**The input:**

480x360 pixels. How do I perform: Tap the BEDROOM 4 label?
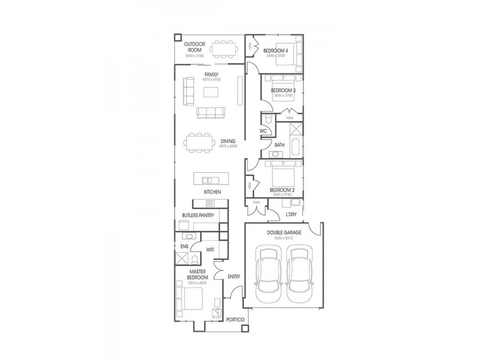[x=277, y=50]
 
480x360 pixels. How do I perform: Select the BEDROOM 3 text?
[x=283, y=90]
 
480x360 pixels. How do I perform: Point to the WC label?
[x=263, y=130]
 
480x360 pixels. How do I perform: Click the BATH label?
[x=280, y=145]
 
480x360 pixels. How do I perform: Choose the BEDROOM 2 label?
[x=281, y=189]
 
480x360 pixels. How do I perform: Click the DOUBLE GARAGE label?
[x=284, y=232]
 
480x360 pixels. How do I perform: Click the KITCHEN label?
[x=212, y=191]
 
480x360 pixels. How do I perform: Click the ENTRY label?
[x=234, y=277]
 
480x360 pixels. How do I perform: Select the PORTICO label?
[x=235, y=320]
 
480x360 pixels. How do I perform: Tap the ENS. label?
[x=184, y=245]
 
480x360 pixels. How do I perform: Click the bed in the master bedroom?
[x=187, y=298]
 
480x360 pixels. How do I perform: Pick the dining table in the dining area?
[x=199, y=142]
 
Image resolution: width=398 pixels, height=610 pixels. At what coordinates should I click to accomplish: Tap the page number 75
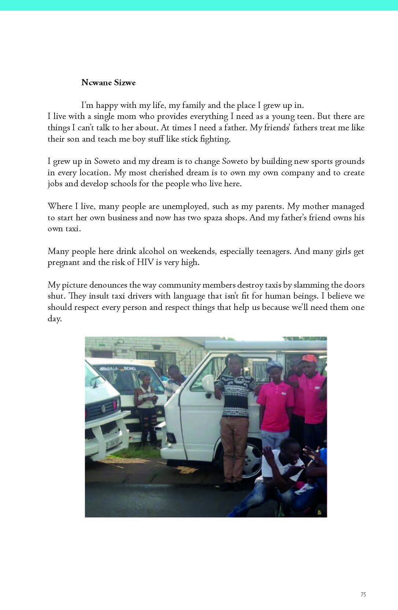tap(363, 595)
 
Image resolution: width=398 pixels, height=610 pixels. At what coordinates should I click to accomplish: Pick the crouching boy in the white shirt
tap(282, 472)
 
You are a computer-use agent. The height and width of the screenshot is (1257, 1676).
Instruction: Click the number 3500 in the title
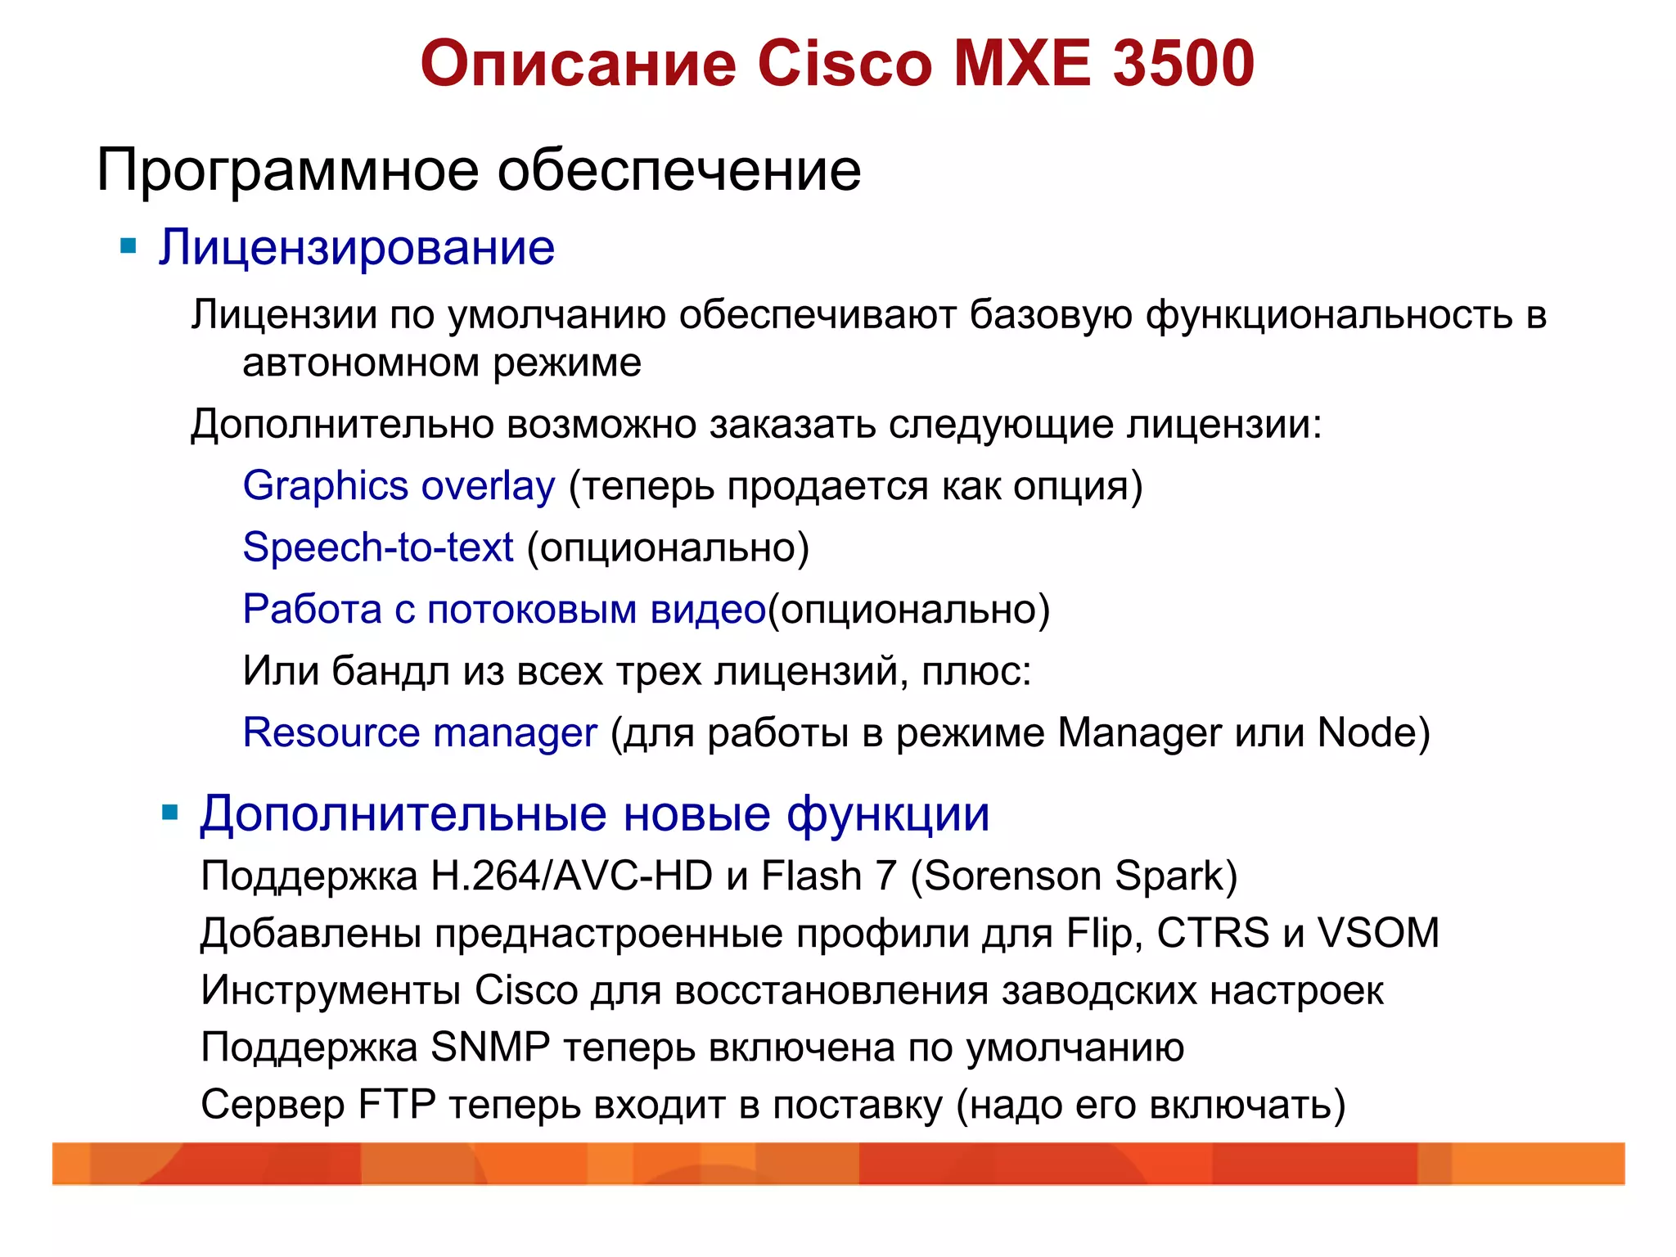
* * *
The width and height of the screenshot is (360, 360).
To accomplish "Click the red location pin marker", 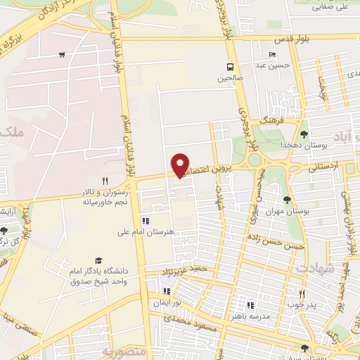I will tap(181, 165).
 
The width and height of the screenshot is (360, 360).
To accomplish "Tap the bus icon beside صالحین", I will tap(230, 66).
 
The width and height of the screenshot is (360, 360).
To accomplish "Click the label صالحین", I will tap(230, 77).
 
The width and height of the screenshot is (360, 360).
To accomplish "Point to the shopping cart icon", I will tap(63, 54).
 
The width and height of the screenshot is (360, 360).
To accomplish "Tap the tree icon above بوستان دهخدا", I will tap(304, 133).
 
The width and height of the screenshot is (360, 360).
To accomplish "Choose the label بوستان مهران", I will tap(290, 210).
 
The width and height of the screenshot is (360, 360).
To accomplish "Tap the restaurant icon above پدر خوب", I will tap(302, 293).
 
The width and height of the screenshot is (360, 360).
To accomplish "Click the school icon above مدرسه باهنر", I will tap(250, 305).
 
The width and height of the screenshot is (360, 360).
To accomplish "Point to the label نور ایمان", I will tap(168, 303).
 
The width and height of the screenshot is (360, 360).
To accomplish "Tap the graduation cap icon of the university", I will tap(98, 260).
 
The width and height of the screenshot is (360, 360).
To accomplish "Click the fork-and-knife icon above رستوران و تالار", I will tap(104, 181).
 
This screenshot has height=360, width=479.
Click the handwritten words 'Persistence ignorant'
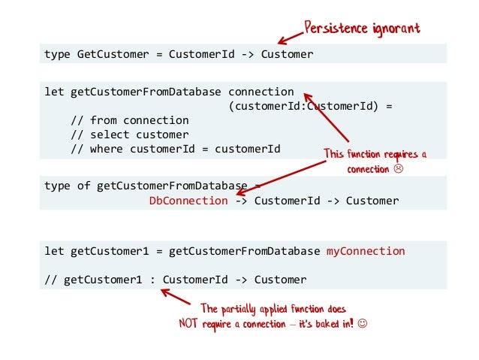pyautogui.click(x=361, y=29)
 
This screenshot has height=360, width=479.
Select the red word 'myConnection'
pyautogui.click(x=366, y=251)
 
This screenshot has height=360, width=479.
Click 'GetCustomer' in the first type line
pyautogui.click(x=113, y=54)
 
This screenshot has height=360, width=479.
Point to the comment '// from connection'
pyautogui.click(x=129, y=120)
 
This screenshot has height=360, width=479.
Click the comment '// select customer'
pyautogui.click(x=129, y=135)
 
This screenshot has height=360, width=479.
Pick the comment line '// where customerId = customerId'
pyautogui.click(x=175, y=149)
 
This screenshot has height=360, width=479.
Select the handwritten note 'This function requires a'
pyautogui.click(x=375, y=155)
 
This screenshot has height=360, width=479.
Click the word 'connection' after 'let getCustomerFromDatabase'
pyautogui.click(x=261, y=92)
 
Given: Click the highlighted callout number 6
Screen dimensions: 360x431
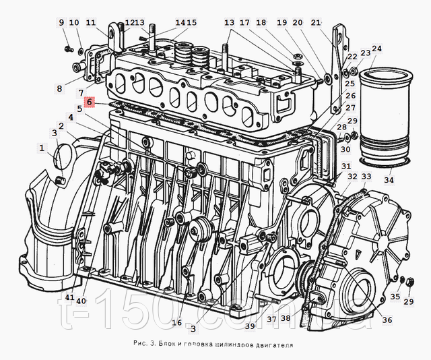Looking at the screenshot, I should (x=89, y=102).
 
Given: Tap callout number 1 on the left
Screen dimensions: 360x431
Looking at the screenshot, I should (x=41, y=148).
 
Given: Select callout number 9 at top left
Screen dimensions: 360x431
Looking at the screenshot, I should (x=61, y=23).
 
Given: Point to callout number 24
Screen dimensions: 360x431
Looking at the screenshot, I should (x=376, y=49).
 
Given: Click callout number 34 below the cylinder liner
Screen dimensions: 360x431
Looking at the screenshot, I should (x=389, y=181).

**Requirement:**
Reproduce the records between the line holding "480x360 pixels. How do I perform: Tap the BEDROOM" and the line holding "[x=284, y=232]", inclusive, word for word, and leave the pictures out.

**Task answer:**
480x360 pixels. How do I perform: Tap the BEDROOM 4 label?
[x=277, y=50]
 
480x360 pixels. How do I perform: Select the BEDROOM 3 text?
[x=283, y=90]
 
480x360 pixels. How do I perform: Point to the WC label?
[x=263, y=130]
 
480x360 pixels. How do I perform: Click the BATH label?
[x=280, y=145]
 
480x360 pixels. How do I perform: Choose the BEDROOM 2 label?
[x=281, y=189]
 
480x360 pixels. How do I perform: Click the DOUBLE GARAGE label?
[x=284, y=232]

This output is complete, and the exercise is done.